**What this task involves:**
Only the lines from the one with "Collapse 食事形態 section arrow icon" through the last line of the records below belong in your answer, reproduced exactly and with the pictures left out.

**Dataset excerpts:**
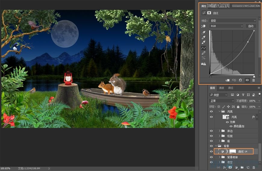Viewport: 262px width, 171px height.
Task: Choose the draw-curve pencil tool
Action: (204, 53)
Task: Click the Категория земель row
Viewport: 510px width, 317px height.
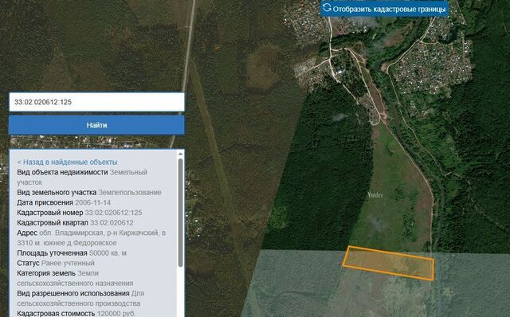Action: (x=75, y=278)
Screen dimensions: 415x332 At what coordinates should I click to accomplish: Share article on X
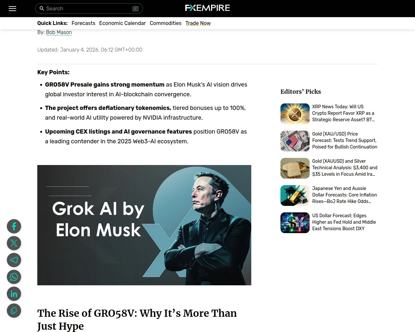coord(14,243)
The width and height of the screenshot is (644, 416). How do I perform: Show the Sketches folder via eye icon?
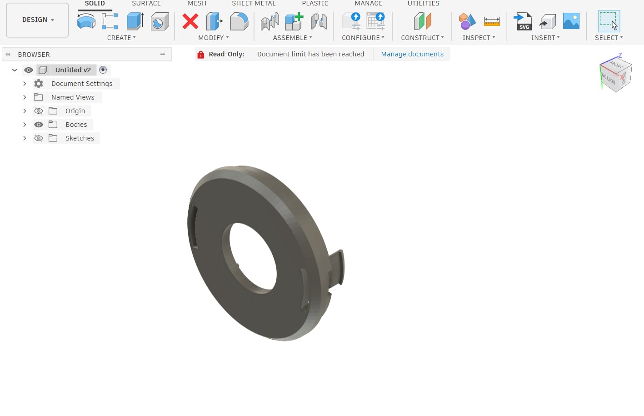39,138
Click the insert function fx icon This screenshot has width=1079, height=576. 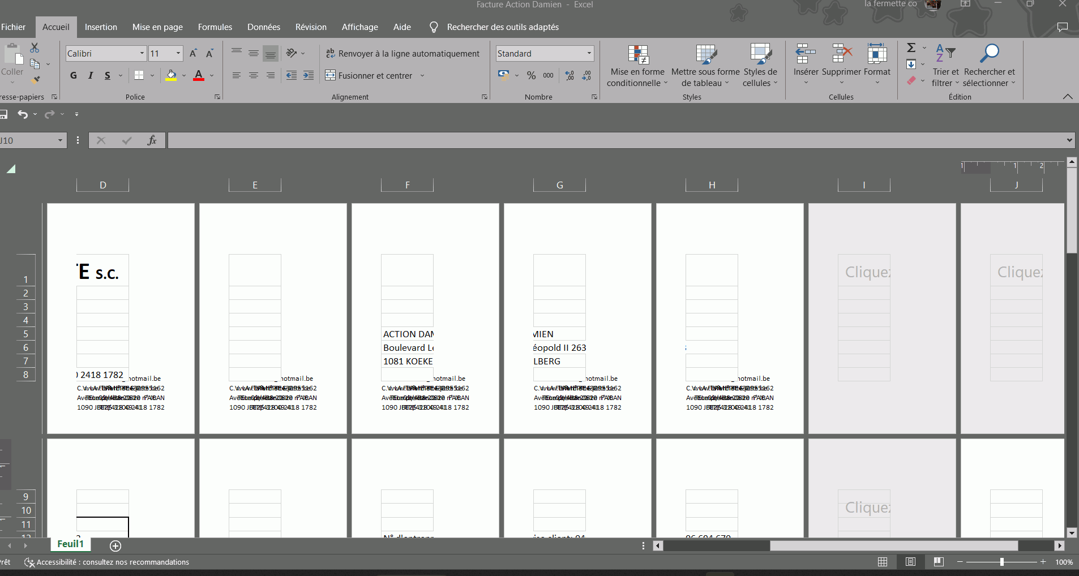point(152,140)
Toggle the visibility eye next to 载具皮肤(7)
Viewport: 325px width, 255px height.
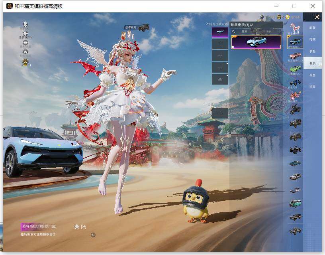click(251, 24)
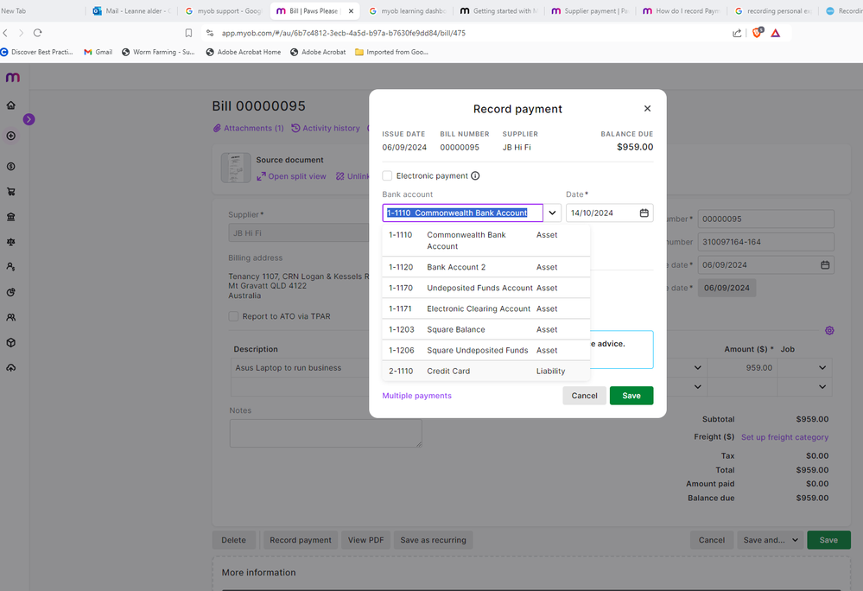Viewport: 863px width, 591px height.
Task: Click the Multiple payments link
Action: 416,396
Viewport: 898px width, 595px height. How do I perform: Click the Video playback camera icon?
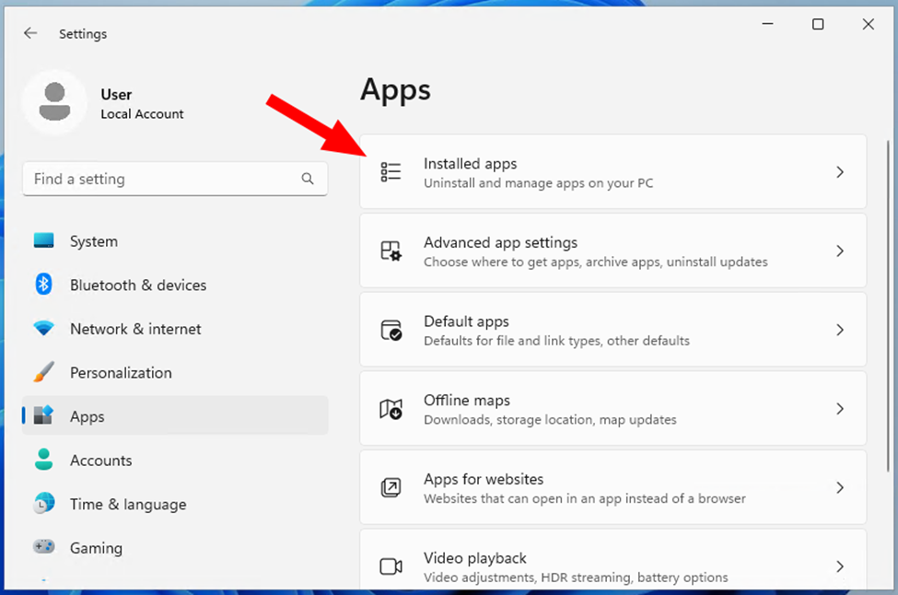pyautogui.click(x=391, y=566)
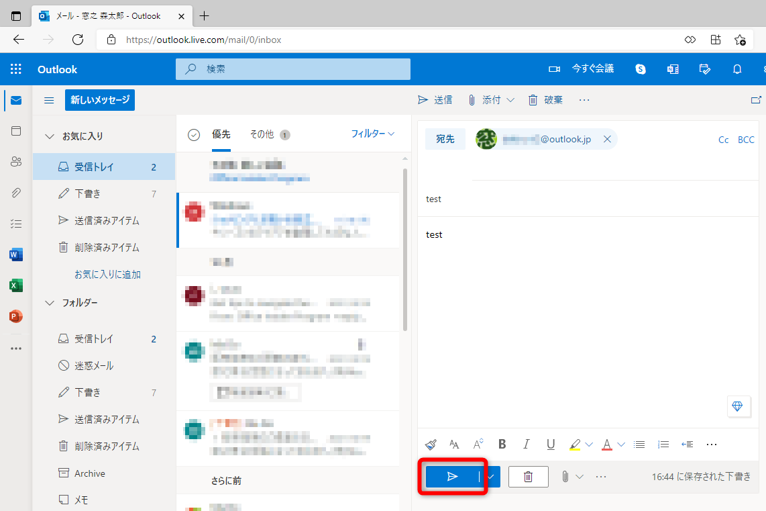The width and height of the screenshot is (766, 511).
Task: Select the Format Painter in the compose toolbar
Action: [430, 444]
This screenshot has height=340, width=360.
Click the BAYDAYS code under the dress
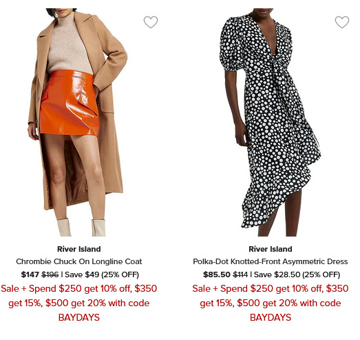point(271,317)
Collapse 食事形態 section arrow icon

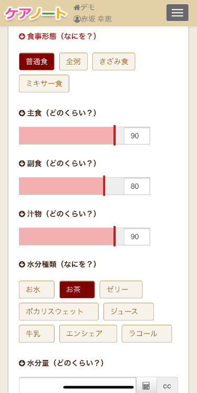22,37
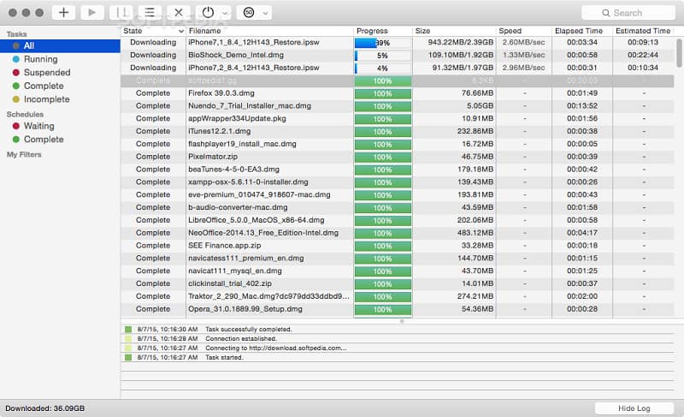Expand the power options dropdown arrow
Viewport: 684px width, 417px height.
click(x=225, y=14)
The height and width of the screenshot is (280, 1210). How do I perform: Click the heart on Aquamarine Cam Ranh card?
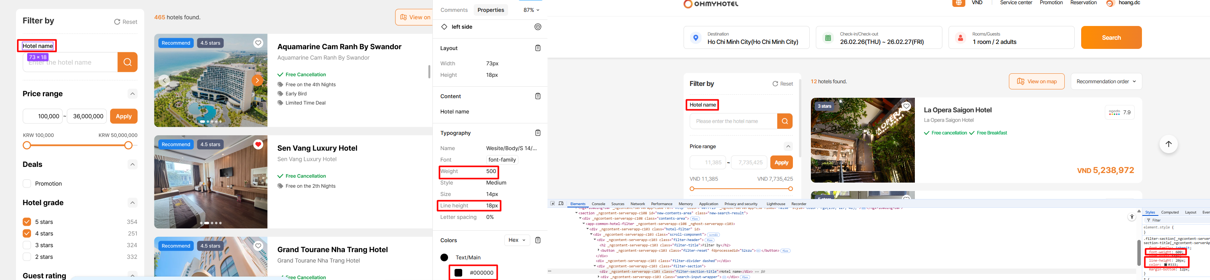pyautogui.click(x=258, y=43)
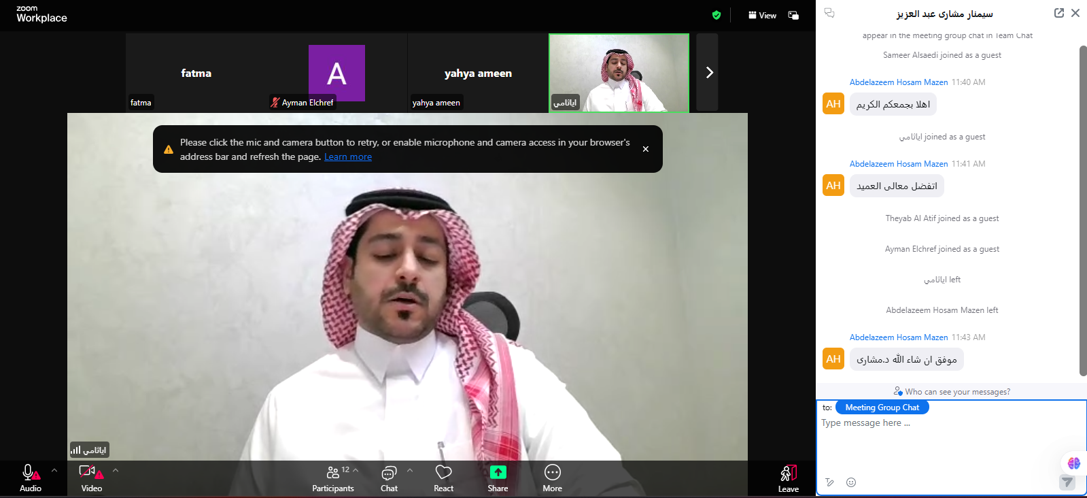The image size is (1087, 498).
Task: Expand the chat options caret
Action: tap(410, 470)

**Reply:**
Collapse 食事形態 section arrow icon

22,37
Expand the power options dropdown arrow
Viewport: 684px width, 417px height.
click(x=225, y=14)
The height and width of the screenshot is (280, 1210). How do I perform: Click the heart on Aquamarine Cam Ranh card?
pyautogui.click(x=258, y=43)
The image size is (1087, 498).
Task: Expand the chat options caret
Action: tap(410, 470)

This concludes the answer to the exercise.